Analysis of antibody-mediated infection specificity. (a) MHV-EFLM was mixed with N-CEACAM-Fc or MAb A3.10 and inoculated onto THP-1 cells that had been preincubated for 30 min at 4°C in the presence or absence of anti-FcγRI MAb 10.1. At 24 h after inoculation, luciferase lysis buffer was added and total luciferase expression measured. The data represent the average luciferase expression of an experiment performed in triplicate. The error bars show the standard deviations. (b) BHK-21 cells were transfected with an FcγRI expression plasmid or, as a control, without plasmid DNA. After 48 h, the transfected BHK-21 cells were inoculated with MHV-EFLM mixed either with N-CEACAM-Fc or with MAb A3.10 and incubated further for 24 h, after which the cells were lysed and intracellular luciferase expression measured. The data represent the average luciferase expression of an experiment performed in triplicate. The error bars show the s.d.

Figure 4
figure 4

Visualization of the FcγRI-mediated MHV infection of THP-1 cells. An amount of 1 × 106 TCID50 units MHV-A59 was mixed with N-CEACAM-Fc or MAb A3.10 and inoculated onto 1 × 105 THP-1 cells. After 24 h, infected cells were immunofluorescently stained using MHV-specific antibodies.

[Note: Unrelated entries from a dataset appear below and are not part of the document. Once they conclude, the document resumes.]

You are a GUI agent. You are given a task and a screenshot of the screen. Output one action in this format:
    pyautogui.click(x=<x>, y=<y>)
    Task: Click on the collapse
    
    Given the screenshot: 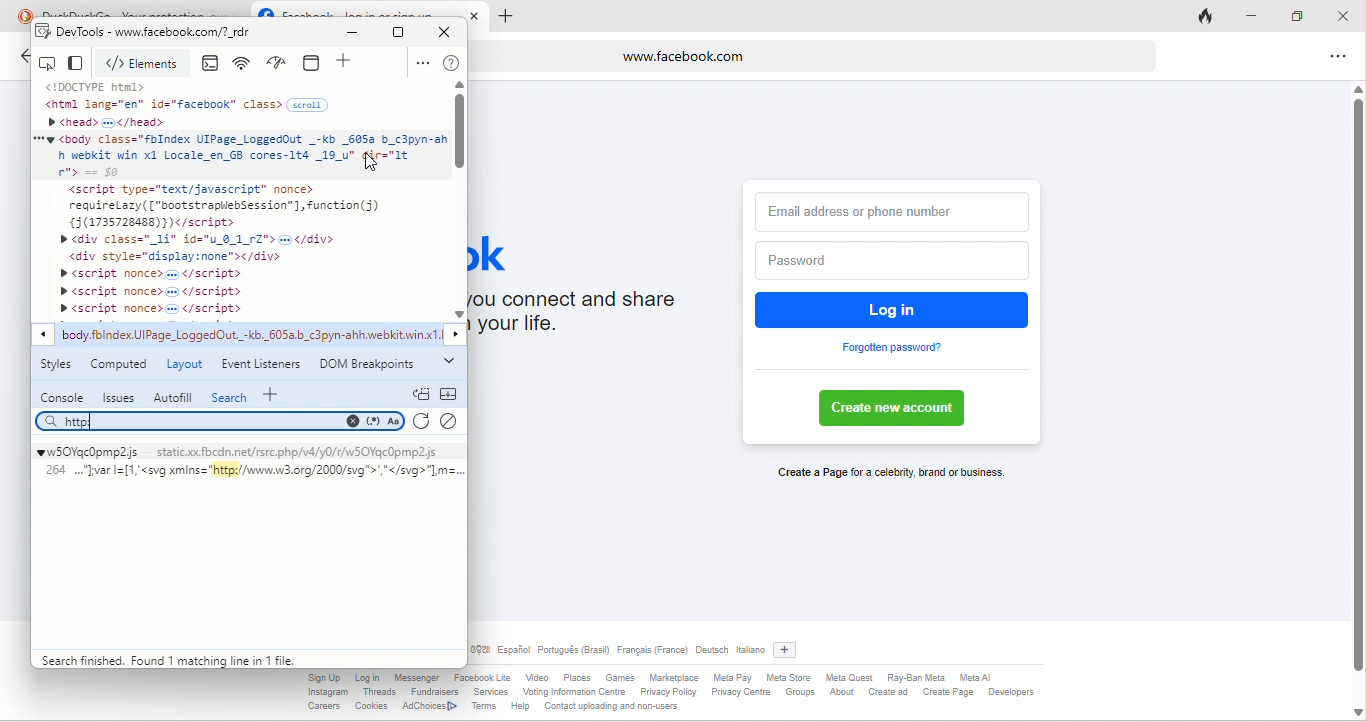 What is the action you would take?
    pyautogui.click(x=455, y=394)
    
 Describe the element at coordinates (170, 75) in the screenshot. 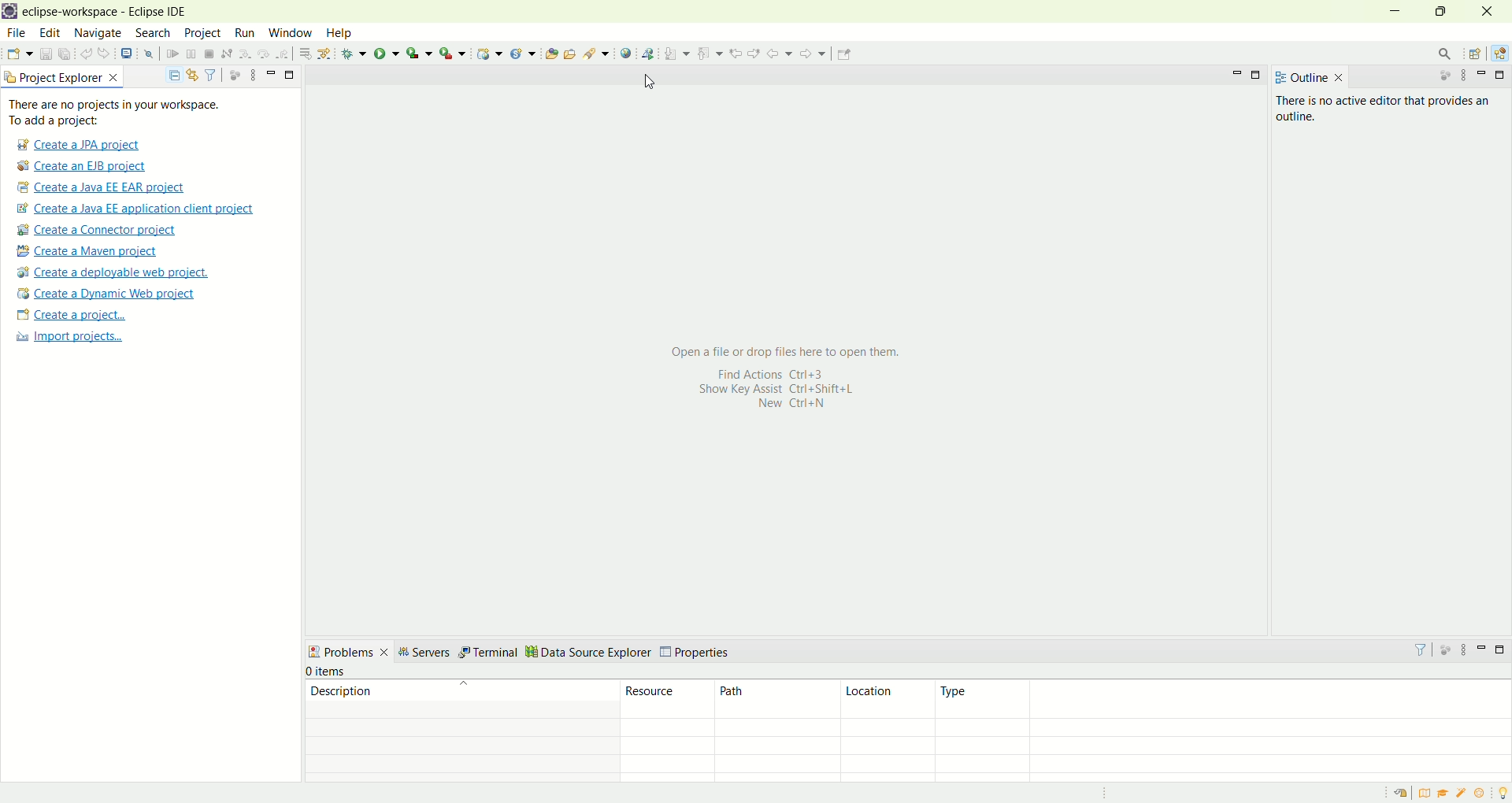

I see `collapse all` at that location.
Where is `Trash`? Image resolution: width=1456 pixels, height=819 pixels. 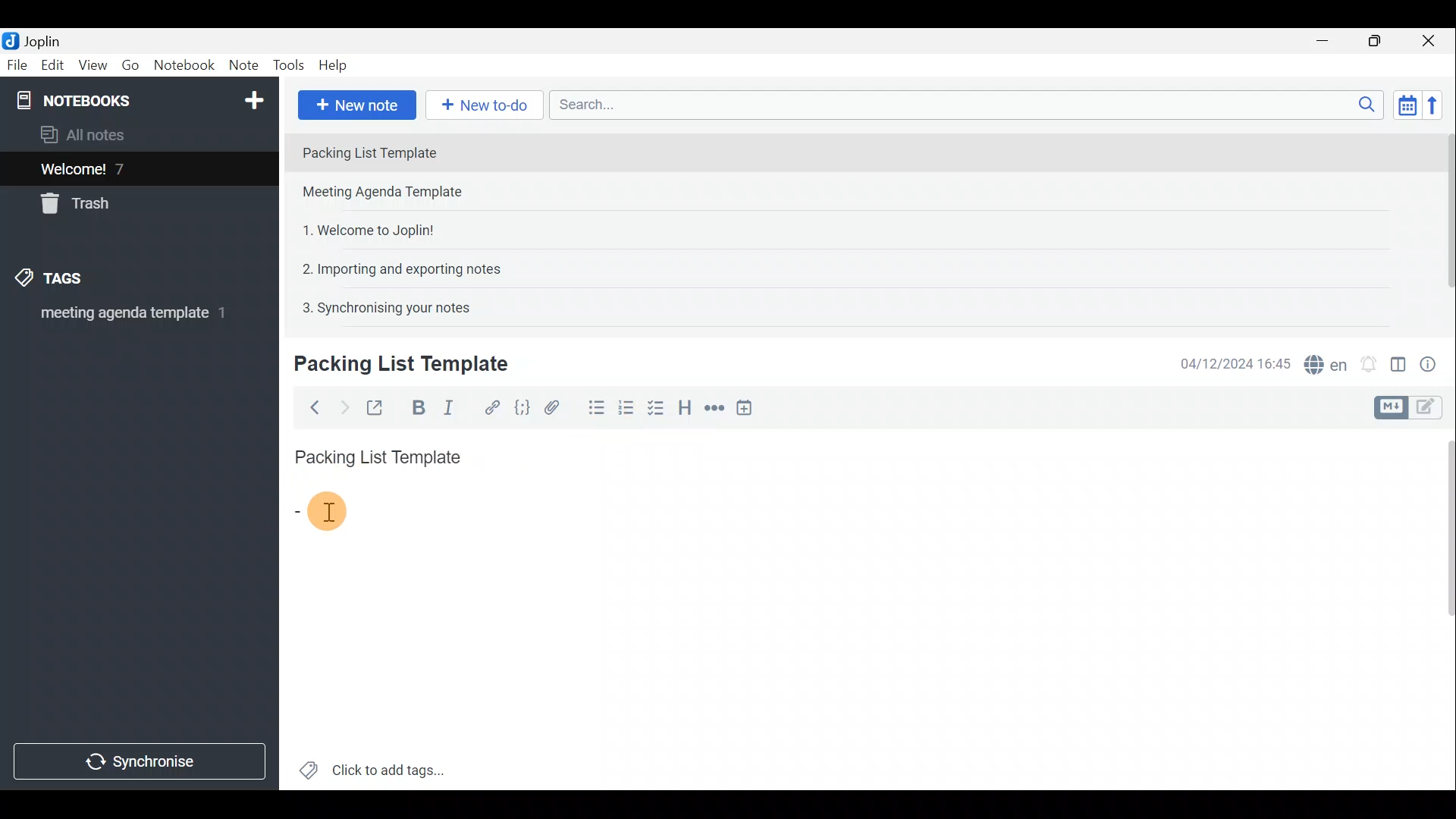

The combined results demonstrate that antibodies can direct a viral vector, in this case MHV-EFLM, specifically to the FcγRI on human leukemic cells. The efficiency of targeting obviously depends on the specific features of the antibodies, particularly on their Ig-subclass (human IgG1 or murine IgG2a). How the efficiency depends on the viral epitope recognized by a particular antibody is unclear and will be specific for any given virus. Its importance is illustrated nicely by the anti-MHV MAbs A1.4 and A3.10, which are both of IgG2a subclass and which both recognize a (different) epitope in the S1 part of the MHV S protein, but of which only the latter effects FcγRI-mediated MHV infection (Figure 2).

Besides coronaviruses, various other viruses have been described to use Fc receptors as an alternative entry pathway; examples include HIV, HSV-1, poliovirus, yellow fever virus and influenza A virus.8 Therefore, the use of antibodies to target viral vectors to AML cells may also be applicable to other viral vector systems. Clearly, not every MAb will be able to target a particular virus to the FcγRI. However, for several of these viruses specific Fc receptor targeting antibodies have already been identified. Compared to other viral vector targeting strategies, the use of IgG antibodies may offer easy of-the-shelf targeting potential for the systemic delivery of these viral vectors. Therefore, further studies on the antibody-mediated targeting of viral vectors to Fc receptors expressed on cells of certain types of AML are warranted.